Based on the discussion above, if Ru\(_7\)B\(_3\) has a mixed angular momentum symmetry in its order parameter, then we would expect the unconventional component to be present in group-I spectra too. To understand this aspect in detail, we used an ‘\(s+p\)-wave’ model to analyze the spectra \(S_1\). In this model, the effective gap is given by \(\Delta _{s+p}\) = \(\Delta _s\) + \(\Delta _p Cos\theta\). In Fig. 4b, we present the spectrum \(S_1\) (black circles) at 338 mK with numerically generated spectra considering ‘\(s+p\)-wave’ symmetry (blue line). Pure ‘s-wave’ fit (red line) is also shown for comparison. It is clear that the mixed angular momentum symmetry provides a better description of the data. Temperature evolutions for the amplitudes of the two components \(\Delta _s\) and \(\Delta _p\) extracted from the above ‘\(s+p\)-wave’ fittings for the whole spectra \(S_1\) are presented in Fig. 4c. It is not a surprise that, while the conventional \(\Delta _s\) follows a smooth BCS like dependence up to 2 K, the smaller \(\Delta _p\) sharply drops and goes beyond our measurement resolution at 0.9 K.

It should be noted here that the superconducting gap is the manifestation of a phase-coherent macroscopic condensate.
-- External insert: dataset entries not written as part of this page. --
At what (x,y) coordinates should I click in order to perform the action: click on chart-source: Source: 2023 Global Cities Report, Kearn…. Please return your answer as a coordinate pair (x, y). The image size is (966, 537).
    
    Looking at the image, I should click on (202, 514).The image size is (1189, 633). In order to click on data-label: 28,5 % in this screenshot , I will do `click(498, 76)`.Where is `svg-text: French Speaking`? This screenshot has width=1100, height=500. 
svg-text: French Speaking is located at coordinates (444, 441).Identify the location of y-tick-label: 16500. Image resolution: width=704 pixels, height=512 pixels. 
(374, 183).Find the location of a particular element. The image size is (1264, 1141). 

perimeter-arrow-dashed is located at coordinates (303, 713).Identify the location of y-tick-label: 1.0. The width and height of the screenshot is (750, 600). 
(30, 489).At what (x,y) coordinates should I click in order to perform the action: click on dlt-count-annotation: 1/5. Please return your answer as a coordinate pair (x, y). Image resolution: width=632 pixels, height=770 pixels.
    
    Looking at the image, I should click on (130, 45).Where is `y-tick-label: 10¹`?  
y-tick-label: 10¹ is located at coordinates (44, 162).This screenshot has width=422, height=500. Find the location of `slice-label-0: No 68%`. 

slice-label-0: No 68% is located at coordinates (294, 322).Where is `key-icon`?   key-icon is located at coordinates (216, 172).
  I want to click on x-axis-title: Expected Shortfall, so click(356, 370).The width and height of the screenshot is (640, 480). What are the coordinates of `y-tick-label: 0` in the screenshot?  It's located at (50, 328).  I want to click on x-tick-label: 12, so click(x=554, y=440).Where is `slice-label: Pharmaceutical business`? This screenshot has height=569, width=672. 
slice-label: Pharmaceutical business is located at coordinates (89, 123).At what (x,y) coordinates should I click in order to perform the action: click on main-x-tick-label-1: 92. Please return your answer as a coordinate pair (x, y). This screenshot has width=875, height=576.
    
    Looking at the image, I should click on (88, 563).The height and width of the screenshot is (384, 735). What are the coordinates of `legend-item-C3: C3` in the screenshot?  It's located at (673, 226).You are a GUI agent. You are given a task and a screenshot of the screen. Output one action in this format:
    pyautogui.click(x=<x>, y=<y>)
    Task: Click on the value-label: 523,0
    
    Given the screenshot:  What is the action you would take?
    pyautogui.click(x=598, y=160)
Therefore, the measured \(\Delta\) should ideally be unique irrespective of the measurement techniques. Since the system is metallic in nature23,24, any role of special surface states can be ruled out. The absence of multiple distinct pairs of coherence peaks in any spectra makes the possibility of a multi-band superconductivity or a proximity-induced superconductivity (PIS) in the bottom of the STM tip unlikely. In a different context, a similar variety of transport spectra is possible if some superconducting nanoislands are deposited and separated spatially from each other on an otherwise non-superconducting metal or insulator36,37. PIS is reported on such non-superconducting substances in the neighborhood of those superconducting islands, which eventually gets vanished while moving away from the islands. Nevertheless, in our case, the whole surface under the tip is of a pure superconducting Ru\(_7\)B\(_3\) single-crystal, unlike such geometry, and we did not find an entirely gap-less flat spectrum anywhere on the surface. Also, as reported by Cherkez et al.37, spectra probed on the superconducting islands and away from the islands, both could be well fitted with the BCS model with just different sets of parameter values. However, in our case, a pure BCS model fails to explain the spectra, and an anisotropic component, whether relatively small ( for group I ) or large ( for group II ) is essential. In that way, we can safely exclude the possibility of any proximity effect in our measurements. The \(T_c\) and the \(H_c\) that we measure for all our spectra match well irrespective of whether they fall under Group I or II. Therefore, it can be concluded that all the spectra falling under two distinct groups differ from each other based on which component of the order parameter contributes predominantly for a particular crystallite that the measurement is performed on.

Conclusion

In summary, we performed scanning tunneling spectroscopy on single-crystal Ru\(_7\)B\(_3\) and recorded several spectra, which can be broadly categorized into two groups, group-I and II. Group-I consists of spectra that are shallow in shape. They show overall good agreement with single gap ‘s-wave’ symmetry except at very low temperatures where they deviate from such a pure s-wave model. Smaller superconducting gaps and larger broadening parameters are characteristics of these spectra. Group-II spectra are broader in shape and show sharper coherence peaks. They significantly deviate from the predictions of the ‘s-wave’ model, but a theoretical model with ‘p-wave’ symmetry shows a better agreement. The superconducting gaps are larger, and the broadening parameters are very small for such spectra compared to those belonging to the first group. The temperature dependences of the spectra belonging to both groups indicate the presence of a mixed ‘\(s+p\)-wave’ symmetry in the order parameter where the two components have different temperature dependence.